I start off with loading the datasets. Titles, Principals and Names tables hold 8.5m, 47.8m and 11.3m records respectively, which poses a challenge for base and tidyverse read functions - they are too slow. I need to use fread function from data.table package. For EDA purposes I will work at times with 20% random samples of the records, to shorten running time. For the final run I will switch to the full dataset.
library(tidyverse)
basics <- data.table::fread(
'title.basics.tsv',
quote = '',
na.strings = '\\N',
encoding = 'UTF-8',
colClasses = c(
startYear = 'double',
runtimeMinutes = 'double'))
set.seed(456)
basics_sample <- slice_sample(basics, prop=0.2)
save(basics_sample, file='basics_sample.RData')

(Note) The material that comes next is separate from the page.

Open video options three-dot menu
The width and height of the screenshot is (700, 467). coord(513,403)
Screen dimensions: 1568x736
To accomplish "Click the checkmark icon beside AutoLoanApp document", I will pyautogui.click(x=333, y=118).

load('basics_sample.RData')
I investigate first the title type distribution. It seems the 75% of IMDB titles are actually TV episodes. This is significant for my analysis - TV series generally feature same core cast over multiple episodes or even seasons. This means that rule mining would mostly find longest running TV series instead of interesting relationships in the movie world. This is why in the next step I am narrowing down
basics_sample %>%
group_by(titleType) %>%
summarise(n = n()) %>%
mutate(freq = n/sum(n)) %>%
ggplot(aes(x = fct_reorder(titleType, freq),
y = freq
)) +
geom_col(col='black', fill='coral') +
coord_flip() +
geom_text(aes(label = paste0(round(freq*100,2),'%')), nudge_y = 0.05) +
scale_y_continuous(expand = expansion(mult = c(0,0.3))) +
labs(
title = 'Title type proportion',
x = 'Title type',
y = 'Count'
) +
theme_bw() +
theme(axis.title.x = element_blank(),
axis.text.x = element_blank(),
axis.ticks.x = element_blank(),
panel.grid.major = element_blank(),
panel.grid.minor = element_blank())
Since the title type I am interested in makes up only 7% of the original dataset, it is safe to switch back to the full dataset, narrowed down to Movie type.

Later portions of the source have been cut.